Ingredients
- 2 Sea Bass Fillets
- 1 Garlic Clove
- 1 Spring Onions
- 3 tbsp Lemon Juice
- 2tbsp White Wine Vinegar
- 2 small Chillies
- 3 tbsp garlic Extra Virgin Olive Oil
- 1 tsp Corn Starch powder
- 125ml (small wine glass) Dry White Wine - Sauvignon Blanc
- 2 tbsp fresh Parsley
- A pinch of Peppercorn
- 2oz Kale
- 3.5oz Chestnut Mushrooms
- 1oz Butter
- 1tsp Lime Juice
- Salt to Taste
Method
Sea Bass Parcel
- Preheat Oven to 230 degrees C.
- To blender add garlic clove, spring onions, chillies, white wine vinegar, lemon juice, extra virgin olive oil, white wine, corn starch powder, parsley and peppercorn. Blend thoroughly.

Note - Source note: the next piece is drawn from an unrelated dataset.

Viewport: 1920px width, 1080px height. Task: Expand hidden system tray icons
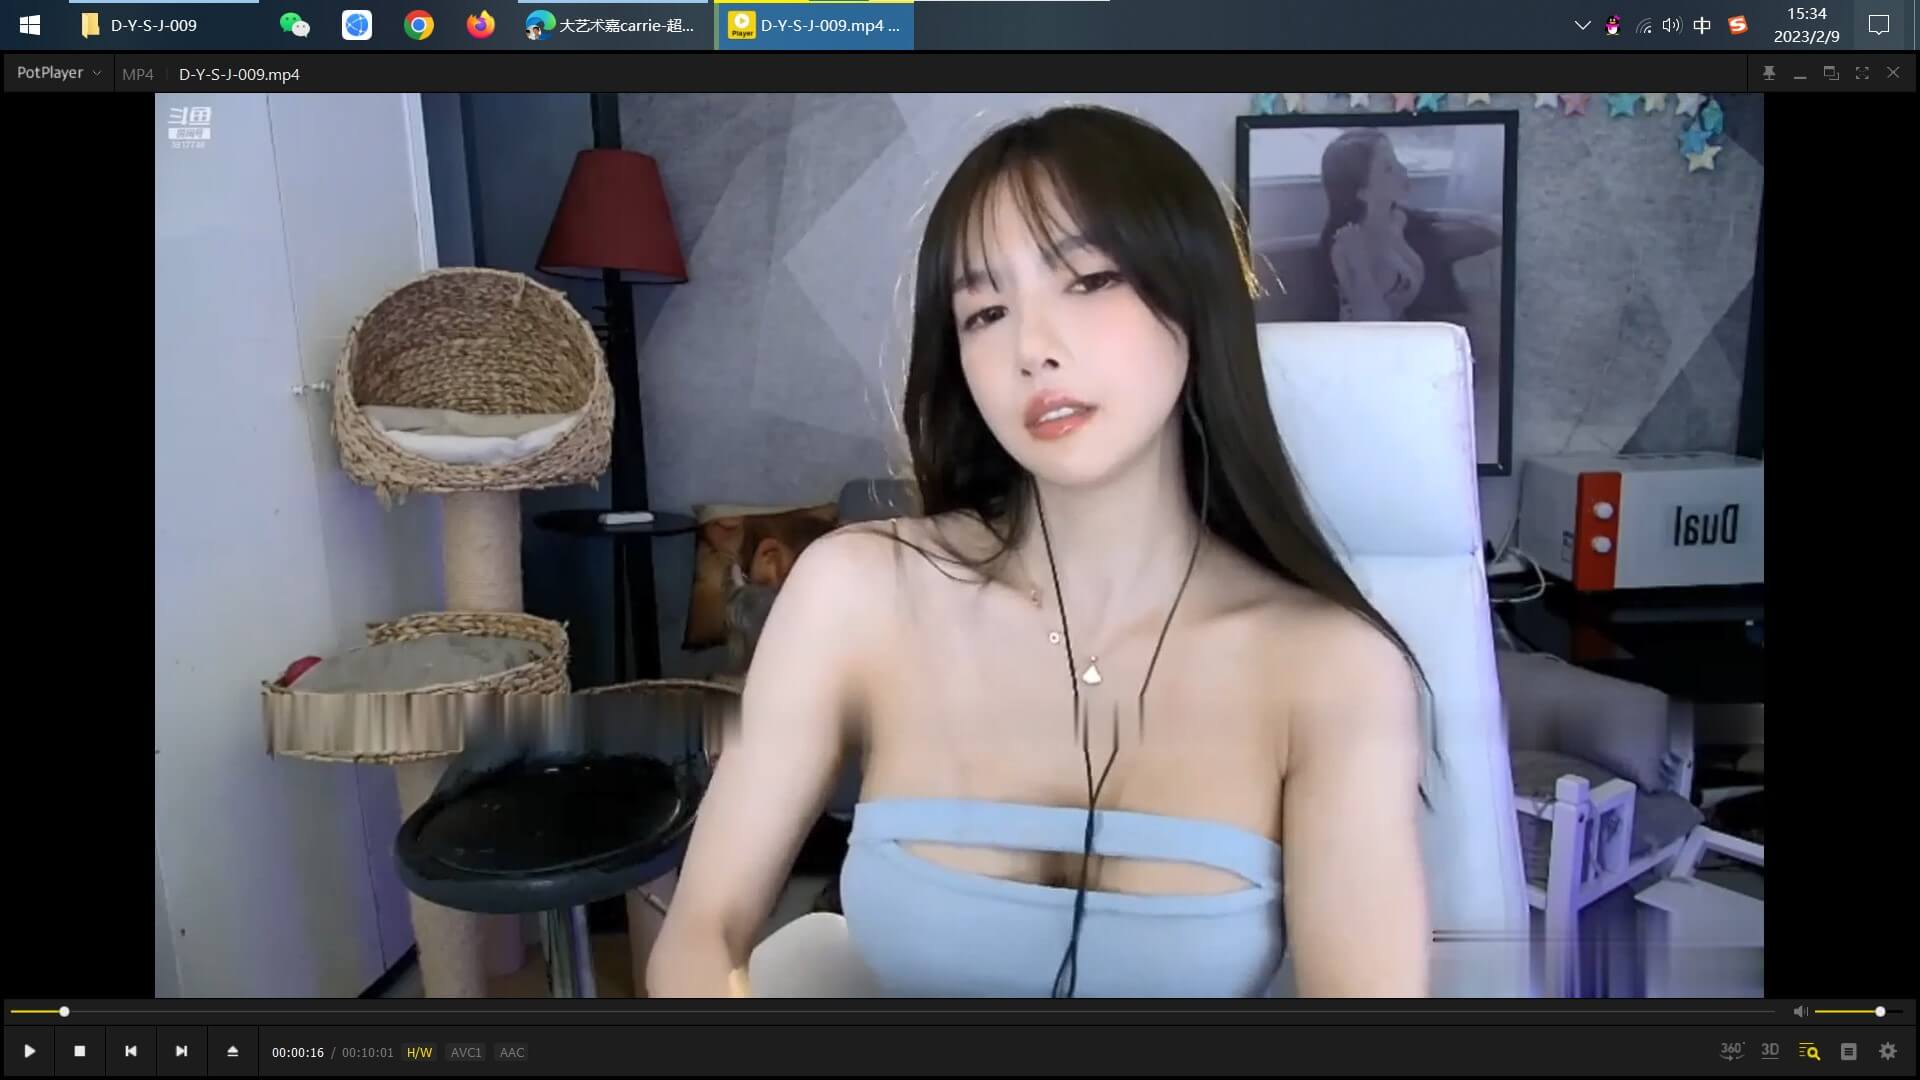(x=1582, y=25)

- Line an oven dish with aluminium foil and place sea bass fillets in the middle.
- Fold the edges of the aluminium foil together to create a pocket.
- Pour in the blended mixture over the fillets in the aluminium foil pocket.
- Fold over the edges of the aluminium foil to seal in the contents completely.
- Place in oven for 20 minutes,
- Remove from oven and open up one of the edges of the parcel without spilling out the contents, but wide enough to expose the contents.
- Return to oven for 10 minutes.
- Remove from oven and plate.
- Melt butter in saucepan on low heat.
- Add mushrooms and sweat until butter is absorbed.
- Add kale and stir in with mushrooms for about 2 minutes.
- Add lime juice and salt to taste.
- Remove from heat immediately and plate.